TASK. Begin at the line that has "万纳神核 (22, 47)", stop after the line that has "Тест-драйв (28, 2217)", and print exactly those lines from the records below, without any pictures.

GIVEN DATA.

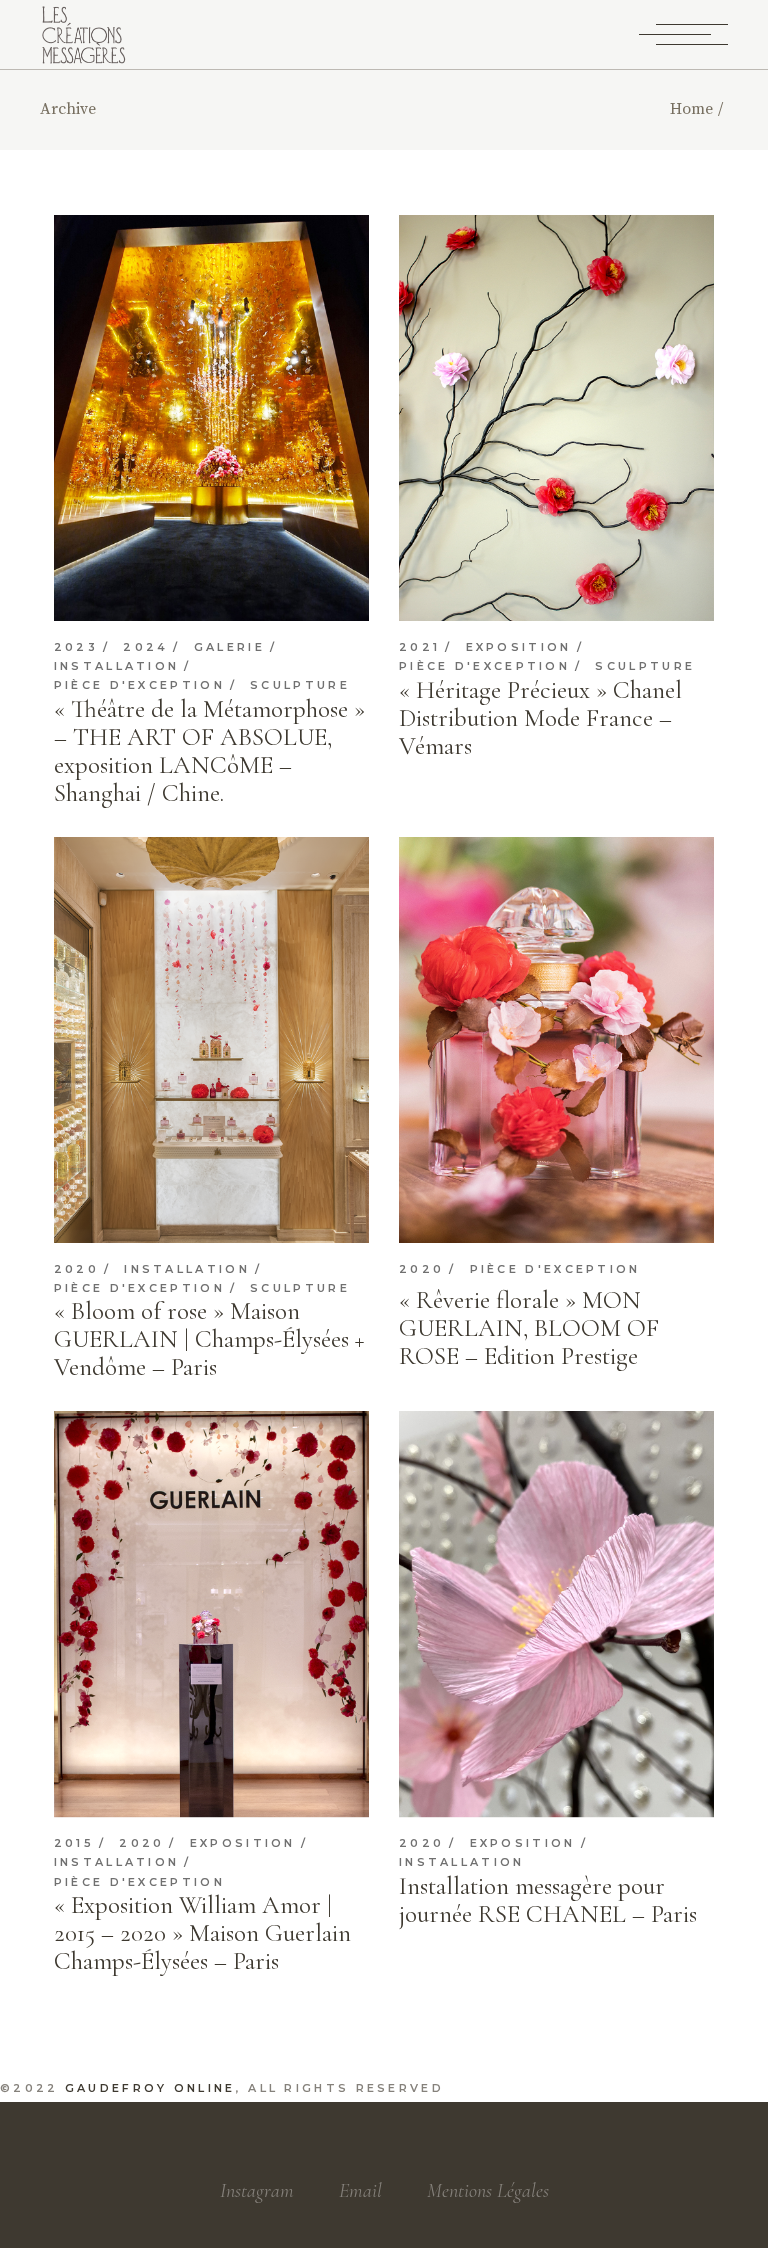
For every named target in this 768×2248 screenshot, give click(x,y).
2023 (76, 647)
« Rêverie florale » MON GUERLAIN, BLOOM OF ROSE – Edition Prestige (529, 1328)
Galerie (229, 647)
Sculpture (300, 685)
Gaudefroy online (150, 2088)
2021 (419, 647)
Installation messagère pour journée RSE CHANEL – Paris (548, 1900)
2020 (76, 1269)
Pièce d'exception (139, 685)
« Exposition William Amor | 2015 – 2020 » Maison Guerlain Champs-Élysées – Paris (202, 1933)
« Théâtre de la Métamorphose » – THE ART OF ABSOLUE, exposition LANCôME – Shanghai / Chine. (209, 751)
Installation (117, 666)
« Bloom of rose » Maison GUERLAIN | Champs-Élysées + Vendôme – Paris (209, 1339)
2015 (74, 1843)
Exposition (519, 647)
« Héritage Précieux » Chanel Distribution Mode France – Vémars (540, 718)
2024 (145, 647)
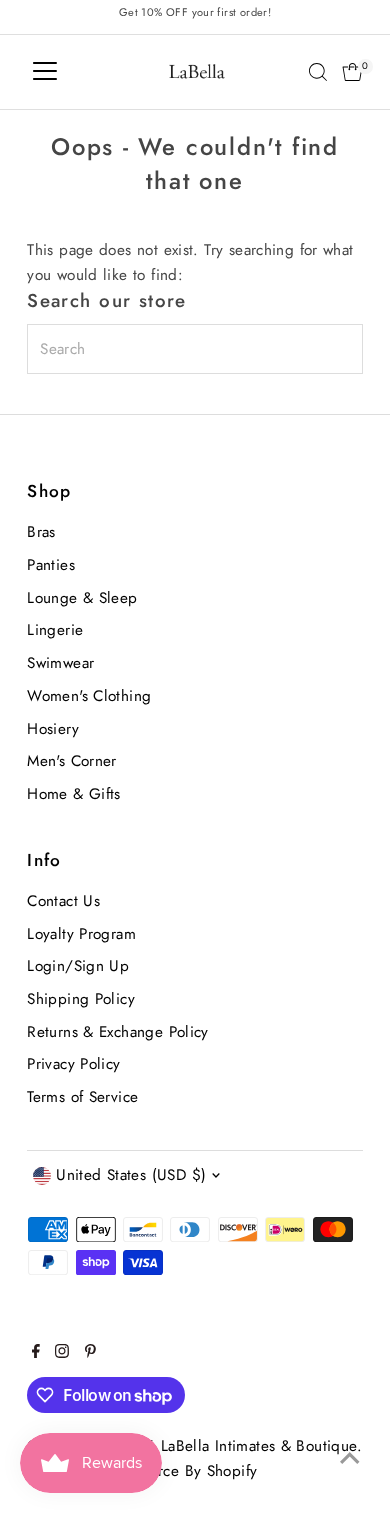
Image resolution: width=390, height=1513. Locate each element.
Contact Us (63, 901)
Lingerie (55, 630)
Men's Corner (72, 761)
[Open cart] (352, 72)
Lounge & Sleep (82, 598)
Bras (41, 532)
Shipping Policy (81, 999)
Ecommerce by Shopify (179, 1471)
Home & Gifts (74, 794)
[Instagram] (62, 1353)
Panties (51, 565)
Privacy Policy (73, 1064)
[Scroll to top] (350, 1458)
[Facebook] (36, 1353)
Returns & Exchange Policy (118, 1032)
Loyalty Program (81, 934)
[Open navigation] (45, 72)
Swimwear (60, 663)
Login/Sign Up (78, 966)
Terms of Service (82, 1097)
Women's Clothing (89, 696)
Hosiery (53, 729)
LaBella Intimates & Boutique (259, 1446)
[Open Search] (318, 72)
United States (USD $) (131, 1175)
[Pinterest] (90, 1353)
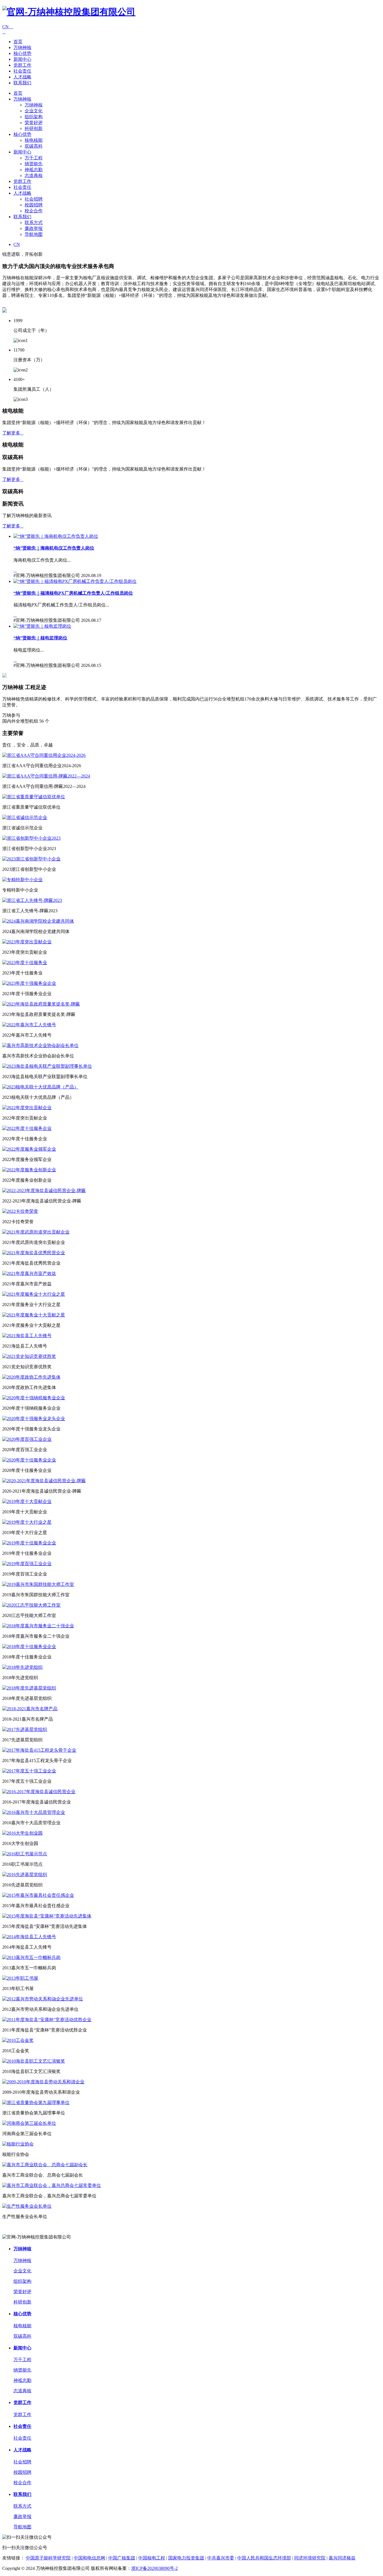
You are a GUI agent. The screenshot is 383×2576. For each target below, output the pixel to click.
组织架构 (34, 116)
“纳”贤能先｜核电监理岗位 (40, 638)
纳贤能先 (34, 163)
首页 (17, 41)
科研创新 (34, 128)
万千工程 (34, 157)
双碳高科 (34, 146)
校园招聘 (34, 205)
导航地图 (34, 234)
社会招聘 (34, 199)
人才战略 (22, 77)
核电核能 (34, 140)
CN (7, 26)
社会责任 (22, 71)
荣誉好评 (34, 122)
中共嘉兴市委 (220, 2558)
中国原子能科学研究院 (48, 2558)
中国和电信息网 (89, 2558)
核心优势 (22, 53)
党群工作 (22, 65)
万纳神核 (22, 47)
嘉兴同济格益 (342, 2558)
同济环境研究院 (310, 2558)
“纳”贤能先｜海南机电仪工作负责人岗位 (53, 548)
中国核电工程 (151, 2558)
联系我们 (22, 82)
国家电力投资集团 (186, 2558)
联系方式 (34, 222)
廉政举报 (34, 228)
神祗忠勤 (34, 169)
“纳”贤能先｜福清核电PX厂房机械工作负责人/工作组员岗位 (73, 593)
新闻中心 (22, 59)
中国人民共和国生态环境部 (264, 2558)
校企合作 (34, 210)
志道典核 (34, 175)
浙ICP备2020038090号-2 (154, 2568)
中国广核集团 (121, 2558)
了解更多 (13, 433)
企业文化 (34, 110)
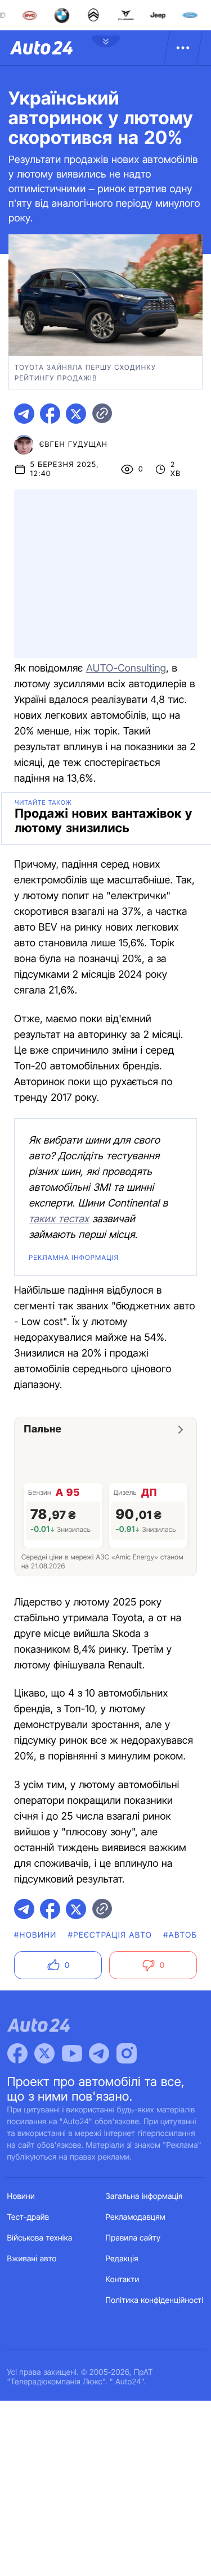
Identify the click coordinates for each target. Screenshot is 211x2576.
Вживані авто (32, 2259)
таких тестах (59, 1219)
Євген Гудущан (73, 444)
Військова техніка (40, 2238)
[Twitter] (44, 2053)
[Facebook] (17, 2053)
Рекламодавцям (136, 2217)
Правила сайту (133, 2238)
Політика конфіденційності (155, 2300)
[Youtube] (72, 2053)
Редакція (122, 2259)
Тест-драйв (28, 2217)
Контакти (123, 2279)
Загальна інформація (144, 2196)
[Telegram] (99, 2053)
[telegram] (24, 413)
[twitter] (76, 413)
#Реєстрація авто (110, 1935)
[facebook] (50, 413)
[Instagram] (126, 2053)
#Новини (35, 1935)
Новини (21, 2196)
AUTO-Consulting (126, 668)
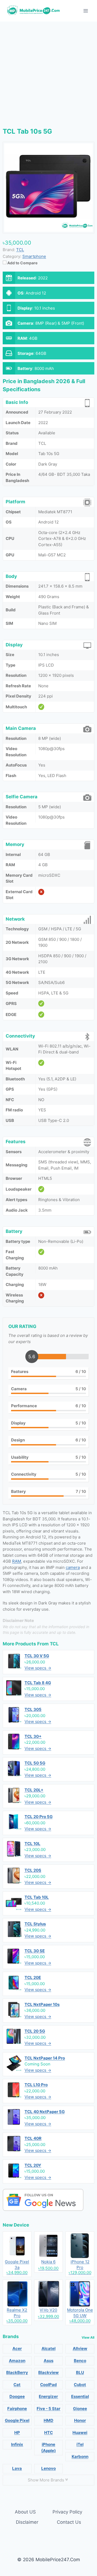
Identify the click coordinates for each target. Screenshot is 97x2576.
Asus (48, 2360)
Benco (80, 2360)
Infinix (17, 2444)
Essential (80, 2396)
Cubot (80, 2384)
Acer (17, 2348)
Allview (80, 2348)
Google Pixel (17, 2420)
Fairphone (17, 2408)
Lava (17, 2468)
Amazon (17, 2360)
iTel (80, 2444)
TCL (54, 1643)
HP (17, 2432)
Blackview (48, 2372)
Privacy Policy (67, 2512)
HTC (48, 2432)
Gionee (80, 2408)
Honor (80, 2420)
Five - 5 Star (48, 2408)
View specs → (38, 1667)
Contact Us (69, 2522)
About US (25, 2512)
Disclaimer (27, 2522)
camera (73, 1567)
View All (88, 2337)
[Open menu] (86, 10)
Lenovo (48, 2468)
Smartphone (34, 256)
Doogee (17, 2396)
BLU (80, 2372)
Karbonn (80, 2456)
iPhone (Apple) (48, 2447)
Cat (16, 2384)
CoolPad (48, 2384)
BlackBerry (17, 2372)
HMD (48, 2420)
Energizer (48, 2396)
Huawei (79, 2432)
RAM (16, 1561)
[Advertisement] (48, 72)
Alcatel (48, 2348)
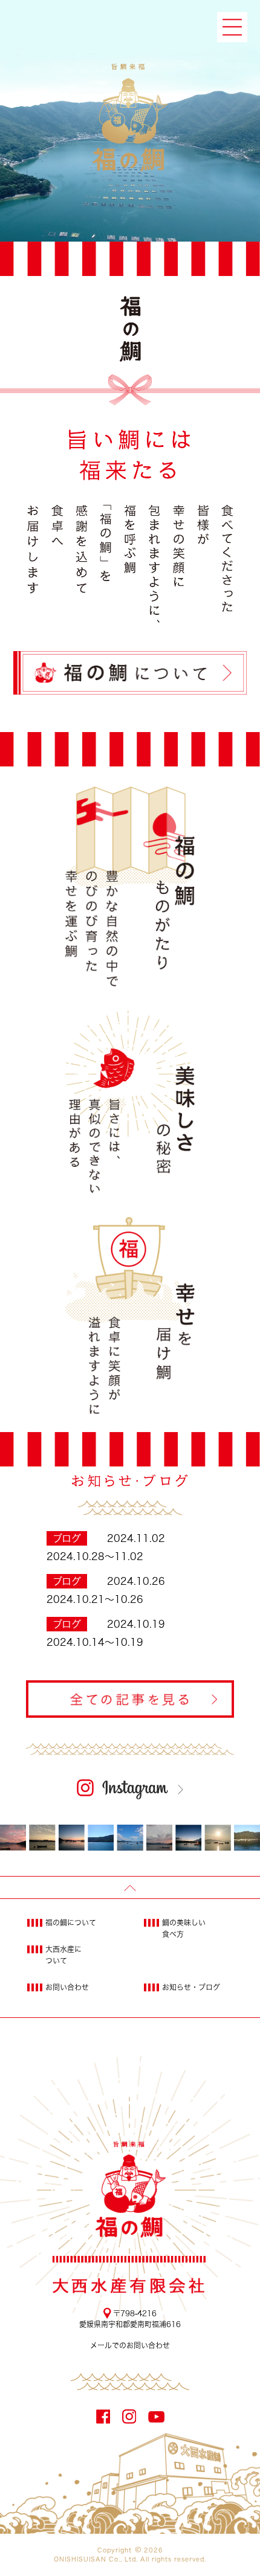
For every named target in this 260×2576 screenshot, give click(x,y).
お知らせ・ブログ (191, 1987)
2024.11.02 (136, 1538)
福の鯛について (70, 1922)
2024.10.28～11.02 (95, 1556)
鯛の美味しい (184, 1928)
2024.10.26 (136, 1581)
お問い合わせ (67, 1987)
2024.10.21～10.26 (95, 1599)
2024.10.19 (136, 1624)
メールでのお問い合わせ (130, 2345)
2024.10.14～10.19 (95, 1642)
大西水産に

SOLUTION FOR THIS EXERCISE.
万纳神核 (22, 47)
嘉兴同济格益 (342, 2558)
同济环境研究院 (310, 2558)
“纳”贤能先｜海南机电仪工作负责人岗位 (53, 548)
中国核电工程 (151, 2558)
联系我们 (22, 82)
国家电力投资集团 (186, 2558)
联系方式 (34, 222)
廉政举报 (34, 228)
神祗忠勤 (34, 169)
“纳”贤能先｜福清核电PX厂房机械工作负责人/工作组员岗位 (73, 593)
新闻中心 (22, 59)
中国人民共和国生态环境部 (264, 2558)
校企合作 (34, 210)
志道典核 (34, 175)
浙ICP备2020038090号-2 (154, 2568)
中国广核集团 (121, 2558)
了解更多 (13, 433)
企业文化 (34, 110)
Identify the click coordinates for each target. Screenshot is 211x2576.
Вживані авто (32, 2259)
таких тестах (59, 1219)
Євген Гудущан (73, 444)
Військова техніка (40, 2238)
[Twitter] (44, 2053)
[Facebook] (17, 2053)
Рекламодавцям (136, 2217)
Правила сайту (133, 2238)
Політика конфіденційності (155, 2300)
[Youtube] (72, 2053)
Редакція (122, 2259)
Тест-драйв (28, 2217)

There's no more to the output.